• Required work
In the records below, find each line with the word "button" and copy it.
******************************
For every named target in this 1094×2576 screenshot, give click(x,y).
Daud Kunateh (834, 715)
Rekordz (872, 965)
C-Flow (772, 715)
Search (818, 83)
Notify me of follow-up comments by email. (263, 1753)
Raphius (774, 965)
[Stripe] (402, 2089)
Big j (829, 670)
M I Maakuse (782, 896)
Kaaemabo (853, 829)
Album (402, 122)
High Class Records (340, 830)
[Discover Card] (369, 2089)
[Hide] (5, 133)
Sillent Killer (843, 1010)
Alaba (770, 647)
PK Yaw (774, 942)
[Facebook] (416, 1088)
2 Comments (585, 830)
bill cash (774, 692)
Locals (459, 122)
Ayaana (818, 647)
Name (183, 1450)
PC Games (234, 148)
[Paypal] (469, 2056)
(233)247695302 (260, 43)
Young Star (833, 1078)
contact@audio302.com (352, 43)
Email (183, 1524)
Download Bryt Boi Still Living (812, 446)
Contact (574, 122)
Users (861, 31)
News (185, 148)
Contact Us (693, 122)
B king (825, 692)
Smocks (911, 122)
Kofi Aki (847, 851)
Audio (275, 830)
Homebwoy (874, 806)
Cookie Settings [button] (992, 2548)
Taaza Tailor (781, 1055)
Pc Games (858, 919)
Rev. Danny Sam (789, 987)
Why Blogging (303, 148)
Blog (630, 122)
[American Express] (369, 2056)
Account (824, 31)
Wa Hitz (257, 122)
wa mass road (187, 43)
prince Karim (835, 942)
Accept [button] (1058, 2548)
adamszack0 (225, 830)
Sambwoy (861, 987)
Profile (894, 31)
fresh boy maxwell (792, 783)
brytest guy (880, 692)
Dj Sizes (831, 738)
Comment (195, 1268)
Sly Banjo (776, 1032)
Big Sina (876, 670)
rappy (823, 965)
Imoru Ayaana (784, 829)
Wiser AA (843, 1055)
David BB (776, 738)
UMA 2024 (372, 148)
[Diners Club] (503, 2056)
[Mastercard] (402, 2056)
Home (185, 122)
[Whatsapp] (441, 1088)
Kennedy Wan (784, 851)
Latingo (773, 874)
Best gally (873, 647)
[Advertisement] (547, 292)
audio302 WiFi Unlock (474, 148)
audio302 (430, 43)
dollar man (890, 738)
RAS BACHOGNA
******************************
• Solution
Cookie Settings [button] (992, 2548)
Accept [button] (1058, 2548)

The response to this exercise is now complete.